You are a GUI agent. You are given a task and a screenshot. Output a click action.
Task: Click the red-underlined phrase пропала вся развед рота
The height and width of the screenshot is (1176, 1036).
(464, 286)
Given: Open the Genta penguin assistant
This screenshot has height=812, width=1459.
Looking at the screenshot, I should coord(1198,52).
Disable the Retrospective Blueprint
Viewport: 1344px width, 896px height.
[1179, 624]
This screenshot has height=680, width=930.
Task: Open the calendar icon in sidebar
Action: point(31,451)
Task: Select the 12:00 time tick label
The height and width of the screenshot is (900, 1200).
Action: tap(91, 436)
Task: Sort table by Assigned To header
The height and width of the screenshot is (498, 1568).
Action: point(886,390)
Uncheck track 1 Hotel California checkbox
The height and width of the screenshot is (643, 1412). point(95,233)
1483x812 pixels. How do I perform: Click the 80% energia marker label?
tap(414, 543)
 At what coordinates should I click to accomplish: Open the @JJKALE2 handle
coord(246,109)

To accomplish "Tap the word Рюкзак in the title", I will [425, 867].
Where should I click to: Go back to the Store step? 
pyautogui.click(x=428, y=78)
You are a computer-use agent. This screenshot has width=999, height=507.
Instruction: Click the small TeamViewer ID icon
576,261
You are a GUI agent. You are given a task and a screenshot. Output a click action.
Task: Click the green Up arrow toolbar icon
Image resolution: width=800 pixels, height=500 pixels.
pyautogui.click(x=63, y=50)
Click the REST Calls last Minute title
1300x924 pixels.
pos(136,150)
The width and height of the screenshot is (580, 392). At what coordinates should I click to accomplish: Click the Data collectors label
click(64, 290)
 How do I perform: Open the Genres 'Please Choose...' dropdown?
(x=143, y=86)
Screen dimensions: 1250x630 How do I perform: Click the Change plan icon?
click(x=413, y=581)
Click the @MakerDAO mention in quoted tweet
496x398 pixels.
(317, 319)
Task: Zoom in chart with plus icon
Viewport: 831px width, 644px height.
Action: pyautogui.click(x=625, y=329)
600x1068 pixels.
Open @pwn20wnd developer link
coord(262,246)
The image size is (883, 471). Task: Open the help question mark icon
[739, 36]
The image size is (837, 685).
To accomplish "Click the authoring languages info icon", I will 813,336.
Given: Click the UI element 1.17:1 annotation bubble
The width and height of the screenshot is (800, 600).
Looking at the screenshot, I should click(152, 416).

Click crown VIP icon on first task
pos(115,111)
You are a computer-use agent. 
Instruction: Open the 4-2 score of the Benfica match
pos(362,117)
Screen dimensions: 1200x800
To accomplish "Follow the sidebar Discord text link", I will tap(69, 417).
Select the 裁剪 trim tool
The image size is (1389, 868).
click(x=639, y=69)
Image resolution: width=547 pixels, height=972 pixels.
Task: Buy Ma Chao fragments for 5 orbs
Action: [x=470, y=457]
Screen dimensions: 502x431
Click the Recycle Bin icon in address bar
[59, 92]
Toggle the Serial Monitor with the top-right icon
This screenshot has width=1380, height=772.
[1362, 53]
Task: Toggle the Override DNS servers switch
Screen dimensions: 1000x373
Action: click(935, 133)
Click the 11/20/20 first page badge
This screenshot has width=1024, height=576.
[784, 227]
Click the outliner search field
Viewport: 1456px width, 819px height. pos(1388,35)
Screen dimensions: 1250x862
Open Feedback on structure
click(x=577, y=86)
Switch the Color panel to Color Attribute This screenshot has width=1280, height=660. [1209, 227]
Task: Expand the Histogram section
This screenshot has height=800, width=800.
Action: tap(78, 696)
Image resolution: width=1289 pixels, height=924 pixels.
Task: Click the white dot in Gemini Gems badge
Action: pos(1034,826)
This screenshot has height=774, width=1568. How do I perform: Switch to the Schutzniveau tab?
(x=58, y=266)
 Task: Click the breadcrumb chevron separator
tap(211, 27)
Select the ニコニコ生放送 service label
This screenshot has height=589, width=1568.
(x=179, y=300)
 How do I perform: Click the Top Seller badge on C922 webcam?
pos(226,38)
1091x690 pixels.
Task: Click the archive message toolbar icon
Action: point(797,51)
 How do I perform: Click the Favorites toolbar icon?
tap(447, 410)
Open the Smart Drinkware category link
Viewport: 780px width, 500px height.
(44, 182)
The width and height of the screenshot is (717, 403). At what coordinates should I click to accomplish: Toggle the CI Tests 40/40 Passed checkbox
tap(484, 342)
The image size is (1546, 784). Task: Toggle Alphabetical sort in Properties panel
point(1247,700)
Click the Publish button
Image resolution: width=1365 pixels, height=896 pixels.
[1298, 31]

▬▬▬

• Exercise: Reproduce all of the data. Leave every line unchanged.

• Exercise result:
You are a GUI agent. You are given a task and a screenshot. Output a click action.
Task: Click the red-underlined phrase пропала вся развед рота
The height and width of the screenshot is (1176, 1036).
(464, 286)
Given: Open the Genta penguin assistant
This screenshot has height=812, width=1459.
Looking at the screenshot, I should coord(1198,52).
Disable the Retrospective Blueprint
Viewport: 1344px width, 896px height.
[1179, 624]
This screenshot has height=680, width=930.
Task: Open the calendar icon in sidebar
Action: point(31,451)
Task: Select the 12:00 time tick label
The height and width of the screenshot is (900, 1200).
Action: tap(91, 436)
Task: Sort table by Assigned To header
The height and width of the screenshot is (498, 1568).
Action: point(886,390)
Uncheck track 1 Hotel California checkbox
The height and width of the screenshot is (643, 1412). point(95,233)
1483x812 pixels. How do I perform: Click the 80% energia marker label?
tap(414, 543)
 At what coordinates should I click to accomplish: Open the @JJKALE2 handle
coord(246,109)

To accomplish "Tap the word Рюкзак in the title", I will [425, 867].
Where should I click to: Go back to the Store step? 
pyautogui.click(x=428, y=78)
You are a computer-use agent. This screenshot has width=999, height=507.
Instruction: Click the small TeamViewer ID icon
576,261
You are a GUI agent. You are given a task and a screenshot. Output a click action.
Task: Click the green Up arrow toolbar icon
Image resolution: width=800 pixels, height=500 pixels.
pyautogui.click(x=63, y=50)
Click the REST Calls last Minute title
1300x924 pixels.
pos(136,150)
The width and height of the screenshot is (580, 392). At what coordinates should I click to accomplish: Click the Data collectors label
click(64, 290)
 How do I perform: Open the Genres 'Please Choose...' dropdown?
(x=143, y=86)
Screen dimensions: 1250x630 How do I perform: Click the Change plan icon?
click(x=413, y=581)
Click the @MakerDAO mention in quoted tweet
496x398 pixels.
(317, 319)
Task: Zoom in chart with plus icon
Viewport: 831px width, 644px height.
Action: pyautogui.click(x=625, y=329)
600x1068 pixels.
Open @pwn20wnd developer link
coord(262,246)
The image size is (883, 471). Task: Open the help question mark icon
[739, 36]
The image size is (837, 685).
To accomplish "Click the authoring languages info icon", I will 813,336.
Given: Click the UI element 1.17:1 annotation bubble
The width and height of the screenshot is (800, 600).
Looking at the screenshot, I should click(152, 416).

Click crown VIP icon on first task
pos(115,111)
You are a computer-use agent. 
Instruction: Open the 4-2 score of the Benfica match
pos(362,117)
Screen dimensions: 1200x800
To accomplish "Follow the sidebar Discord text link", I will tap(69, 417).
Select the 裁剪 trim tool
The image size is (1389, 868).
click(x=639, y=69)
Image resolution: width=547 pixels, height=972 pixels.
Task: Buy Ma Chao fragments for 5 orbs
Action: [x=470, y=457]
Screen dimensions: 502x431
Click the Recycle Bin icon in address bar
[59, 92]
Toggle the Serial Monitor with the top-right icon
This screenshot has width=1380, height=772.
[1362, 53]
Task: Toggle the Override DNS servers switch
Screen dimensions: 1000x373
Action: click(935, 133)
Click the 11/20/20 first page badge
This screenshot has width=1024, height=576.
[784, 227]
Click the outliner search field
Viewport: 1456px width, 819px height. pos(1388,35)
Screen dimensions: 1250x862
Open Feedback on structure
click(x=577, y=86)
Switch the Color panel to Color Attribute This screenshot has width=1280, height=660. [1209, 227]
Task: Expand the Histogram section
This screenshot has height=800, width=800.
Action: tap(78, 696)
Image resolution: width=1289 pixels, height=924 pixels.
Task: Click the white dot in Gemini Gems badge
Action: pos(1034,826)
This screenshot has height=774, width=1568. How do I perform: Switch to the Schutzniveau tab?
(x=58, y=266)
 Task: Click the breadcrumb chevron separator
tap(211, 27)
Select the ニコニコ生放送 service label
This screenshot has height=589, width=1568.
(x=179, y=300)
 How do I perform: Click the Top Seller badge on C922 webcam?
pos(226,38)
1091x690 pixels.
Task: Click the archive message toolbar icon
Action: point(797,51)
 How do I perform: Click the Favorites toolbar icon?
tap(447, 410)
Open the Smart Drinkware category link
Viewport: 780px width, 500px height.
(44, 182)
The width and height of the screenshot is (717, 403). At what coordinates should I click to accomplish: Toggle the CI Tests 40/40 Passed checkbox
tap(484, 342)
The image size is (1546, 784). Task: Toggle Alphabetical sort in Properties panel
point(1247,700)
Click the Publish button
Image resolution: width=1365 pixels, height=896 pixels.
[1298, 31]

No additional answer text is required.